Courtney Love has stated several times that the song was written about her relationship with Smashing Pumpkins frontman Billy Corgan in 1990, and the lyrics speak from the point of view of an angry narrator who has abandoned a romance. The song also explores themes of sexual exploitation and self-abasement.
"Violet" peaked at number 29 on the Billboard's Modern Rock Tracks after the album's release in 1994, and is arguably one of Hole's most well-known and critically recognized songs. It charted at number 116 on The 500 Greatest Songs Since You Were Born list by Blender magazine in 2005. The cover artwork for the single features a Victorian mourning portrait of a deceased young girl which was taken from the historical archives of Stanley B. Burns.
Love wrote "Violet" in the fall of 1991, during the band's Pretty on the Inside tour.
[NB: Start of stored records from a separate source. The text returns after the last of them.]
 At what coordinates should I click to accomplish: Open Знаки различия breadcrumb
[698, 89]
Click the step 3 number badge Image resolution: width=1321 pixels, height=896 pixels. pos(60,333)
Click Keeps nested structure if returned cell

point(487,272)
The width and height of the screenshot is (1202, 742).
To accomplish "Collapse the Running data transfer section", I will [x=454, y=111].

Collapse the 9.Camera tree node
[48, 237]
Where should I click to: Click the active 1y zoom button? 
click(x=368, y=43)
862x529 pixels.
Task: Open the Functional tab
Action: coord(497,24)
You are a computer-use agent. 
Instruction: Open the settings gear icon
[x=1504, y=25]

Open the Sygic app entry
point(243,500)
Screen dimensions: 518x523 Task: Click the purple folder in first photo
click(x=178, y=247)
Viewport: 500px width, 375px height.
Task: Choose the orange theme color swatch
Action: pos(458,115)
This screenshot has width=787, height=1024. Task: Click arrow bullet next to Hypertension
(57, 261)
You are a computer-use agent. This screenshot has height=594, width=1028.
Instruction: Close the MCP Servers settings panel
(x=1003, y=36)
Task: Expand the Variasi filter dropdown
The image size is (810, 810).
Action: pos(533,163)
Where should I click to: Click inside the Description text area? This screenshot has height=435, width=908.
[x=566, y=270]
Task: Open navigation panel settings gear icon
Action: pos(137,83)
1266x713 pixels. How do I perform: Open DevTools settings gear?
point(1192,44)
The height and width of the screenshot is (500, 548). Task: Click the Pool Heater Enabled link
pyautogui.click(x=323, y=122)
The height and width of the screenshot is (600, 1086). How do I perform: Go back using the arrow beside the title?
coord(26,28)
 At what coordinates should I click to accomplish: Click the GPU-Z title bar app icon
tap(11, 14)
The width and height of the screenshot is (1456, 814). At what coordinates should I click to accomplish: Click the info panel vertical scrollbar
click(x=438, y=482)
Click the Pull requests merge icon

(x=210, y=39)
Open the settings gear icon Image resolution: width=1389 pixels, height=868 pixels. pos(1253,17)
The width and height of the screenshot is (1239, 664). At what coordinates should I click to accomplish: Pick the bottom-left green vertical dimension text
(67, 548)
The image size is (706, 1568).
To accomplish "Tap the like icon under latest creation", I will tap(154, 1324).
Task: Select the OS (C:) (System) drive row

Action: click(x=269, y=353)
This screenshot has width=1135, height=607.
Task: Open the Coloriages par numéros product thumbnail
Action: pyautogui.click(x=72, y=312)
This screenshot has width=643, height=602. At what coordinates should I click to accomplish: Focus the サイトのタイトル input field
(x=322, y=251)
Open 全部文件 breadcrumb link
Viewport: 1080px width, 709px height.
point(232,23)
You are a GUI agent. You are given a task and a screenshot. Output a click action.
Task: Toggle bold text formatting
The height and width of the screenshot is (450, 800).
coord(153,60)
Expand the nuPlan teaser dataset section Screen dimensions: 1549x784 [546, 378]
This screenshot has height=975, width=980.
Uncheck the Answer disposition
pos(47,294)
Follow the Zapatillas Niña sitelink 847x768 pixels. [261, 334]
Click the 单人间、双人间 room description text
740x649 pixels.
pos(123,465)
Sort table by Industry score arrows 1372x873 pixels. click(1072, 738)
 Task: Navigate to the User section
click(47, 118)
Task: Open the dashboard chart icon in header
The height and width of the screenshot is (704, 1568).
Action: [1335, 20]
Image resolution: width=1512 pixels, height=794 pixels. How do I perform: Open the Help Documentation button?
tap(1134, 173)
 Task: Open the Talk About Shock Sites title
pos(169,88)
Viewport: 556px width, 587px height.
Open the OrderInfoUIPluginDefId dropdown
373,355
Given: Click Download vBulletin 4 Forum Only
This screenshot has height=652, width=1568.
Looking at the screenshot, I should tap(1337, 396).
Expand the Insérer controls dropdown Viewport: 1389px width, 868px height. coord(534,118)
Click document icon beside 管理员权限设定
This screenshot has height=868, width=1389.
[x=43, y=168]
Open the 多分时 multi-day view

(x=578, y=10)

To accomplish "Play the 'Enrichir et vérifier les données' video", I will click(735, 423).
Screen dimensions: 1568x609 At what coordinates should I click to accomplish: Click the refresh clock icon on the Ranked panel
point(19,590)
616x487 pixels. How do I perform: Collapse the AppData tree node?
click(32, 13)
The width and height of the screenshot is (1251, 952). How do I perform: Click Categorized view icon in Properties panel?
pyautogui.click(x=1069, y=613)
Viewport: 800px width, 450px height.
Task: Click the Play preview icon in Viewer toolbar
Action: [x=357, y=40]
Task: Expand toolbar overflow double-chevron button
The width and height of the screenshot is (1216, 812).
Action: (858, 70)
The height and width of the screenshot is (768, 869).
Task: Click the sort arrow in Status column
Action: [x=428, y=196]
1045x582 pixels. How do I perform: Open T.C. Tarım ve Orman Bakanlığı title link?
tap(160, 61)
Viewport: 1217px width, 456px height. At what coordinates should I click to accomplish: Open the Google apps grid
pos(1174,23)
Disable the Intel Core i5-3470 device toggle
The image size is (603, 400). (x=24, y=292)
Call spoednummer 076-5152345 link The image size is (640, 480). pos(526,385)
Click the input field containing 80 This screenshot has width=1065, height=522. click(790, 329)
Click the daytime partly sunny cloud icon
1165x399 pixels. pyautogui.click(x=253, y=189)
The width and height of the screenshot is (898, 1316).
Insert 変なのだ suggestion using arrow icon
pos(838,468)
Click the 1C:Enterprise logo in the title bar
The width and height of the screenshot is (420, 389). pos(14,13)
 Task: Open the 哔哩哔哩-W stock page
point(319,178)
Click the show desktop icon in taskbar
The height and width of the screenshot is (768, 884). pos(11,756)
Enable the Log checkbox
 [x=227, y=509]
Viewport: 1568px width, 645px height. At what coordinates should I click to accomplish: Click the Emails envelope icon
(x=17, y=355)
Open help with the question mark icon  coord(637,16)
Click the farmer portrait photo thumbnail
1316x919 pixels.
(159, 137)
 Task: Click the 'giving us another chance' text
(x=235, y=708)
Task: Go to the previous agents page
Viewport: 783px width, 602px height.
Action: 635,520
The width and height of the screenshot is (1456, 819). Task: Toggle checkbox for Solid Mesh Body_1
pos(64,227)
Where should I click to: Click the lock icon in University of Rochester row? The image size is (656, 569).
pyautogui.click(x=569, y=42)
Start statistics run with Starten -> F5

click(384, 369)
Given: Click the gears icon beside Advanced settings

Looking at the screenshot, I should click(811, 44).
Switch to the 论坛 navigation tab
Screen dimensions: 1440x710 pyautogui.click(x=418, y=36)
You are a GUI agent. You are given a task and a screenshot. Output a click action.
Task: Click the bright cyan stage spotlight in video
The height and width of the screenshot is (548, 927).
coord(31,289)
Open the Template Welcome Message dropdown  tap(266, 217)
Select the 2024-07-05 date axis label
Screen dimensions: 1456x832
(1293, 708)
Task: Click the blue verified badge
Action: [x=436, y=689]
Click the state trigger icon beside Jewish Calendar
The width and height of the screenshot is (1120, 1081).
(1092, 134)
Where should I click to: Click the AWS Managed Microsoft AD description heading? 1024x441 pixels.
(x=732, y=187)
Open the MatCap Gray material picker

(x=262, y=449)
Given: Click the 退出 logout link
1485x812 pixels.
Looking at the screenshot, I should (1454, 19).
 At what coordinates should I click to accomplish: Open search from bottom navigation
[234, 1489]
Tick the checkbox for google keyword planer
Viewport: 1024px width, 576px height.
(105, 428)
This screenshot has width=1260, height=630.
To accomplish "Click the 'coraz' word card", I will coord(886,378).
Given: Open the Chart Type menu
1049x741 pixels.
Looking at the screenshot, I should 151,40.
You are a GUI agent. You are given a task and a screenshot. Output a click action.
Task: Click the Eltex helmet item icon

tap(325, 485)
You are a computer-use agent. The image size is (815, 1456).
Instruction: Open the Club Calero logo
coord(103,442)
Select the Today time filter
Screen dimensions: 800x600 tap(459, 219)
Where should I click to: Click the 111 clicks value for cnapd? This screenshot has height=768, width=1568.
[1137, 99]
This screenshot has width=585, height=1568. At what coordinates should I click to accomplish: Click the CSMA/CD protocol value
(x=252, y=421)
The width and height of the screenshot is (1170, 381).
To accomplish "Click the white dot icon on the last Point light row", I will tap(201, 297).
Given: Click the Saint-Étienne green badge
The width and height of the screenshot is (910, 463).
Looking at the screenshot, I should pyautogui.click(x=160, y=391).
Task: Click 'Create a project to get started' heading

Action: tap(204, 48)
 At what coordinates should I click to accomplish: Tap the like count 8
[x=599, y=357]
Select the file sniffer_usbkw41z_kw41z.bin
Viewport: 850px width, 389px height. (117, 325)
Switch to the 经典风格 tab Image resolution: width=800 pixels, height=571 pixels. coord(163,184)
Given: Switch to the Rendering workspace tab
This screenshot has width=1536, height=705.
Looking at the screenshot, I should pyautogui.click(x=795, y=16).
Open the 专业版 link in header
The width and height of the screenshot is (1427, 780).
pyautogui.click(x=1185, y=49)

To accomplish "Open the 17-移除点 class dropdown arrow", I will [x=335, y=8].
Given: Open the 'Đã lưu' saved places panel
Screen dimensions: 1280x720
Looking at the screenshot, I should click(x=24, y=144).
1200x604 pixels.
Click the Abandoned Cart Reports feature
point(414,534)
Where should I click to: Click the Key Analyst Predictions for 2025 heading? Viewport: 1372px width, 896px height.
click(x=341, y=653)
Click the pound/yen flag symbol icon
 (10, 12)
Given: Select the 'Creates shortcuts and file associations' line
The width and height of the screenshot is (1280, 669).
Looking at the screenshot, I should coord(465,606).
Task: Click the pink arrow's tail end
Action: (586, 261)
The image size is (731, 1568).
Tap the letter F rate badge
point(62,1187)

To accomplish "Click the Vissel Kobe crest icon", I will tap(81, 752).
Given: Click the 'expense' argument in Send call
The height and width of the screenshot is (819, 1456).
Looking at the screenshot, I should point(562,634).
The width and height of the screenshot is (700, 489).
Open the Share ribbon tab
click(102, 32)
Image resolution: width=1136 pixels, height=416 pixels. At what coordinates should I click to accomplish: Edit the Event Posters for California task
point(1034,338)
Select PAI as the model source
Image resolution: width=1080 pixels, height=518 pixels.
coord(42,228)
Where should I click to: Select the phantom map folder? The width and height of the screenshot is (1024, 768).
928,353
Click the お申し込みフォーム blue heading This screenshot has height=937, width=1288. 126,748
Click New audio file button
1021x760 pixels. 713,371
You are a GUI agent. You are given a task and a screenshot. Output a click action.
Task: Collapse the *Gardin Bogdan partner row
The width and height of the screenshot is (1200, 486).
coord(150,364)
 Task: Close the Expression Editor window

Love stated that she finished the song in the band's tour van at St. Andrews Hall in Detroit, Michigan during the band's sound check. As Love recalled, "[It was] on Halloween... we were opening for the Laughing Hyenas, and there were 40 people there. [I had heard] five songs from Nevermind, and I was so jealous of those songs that I had to try to top them. I could not believe that somebody I knew, somebody from our underground, had written a batch of songs so fiercely great."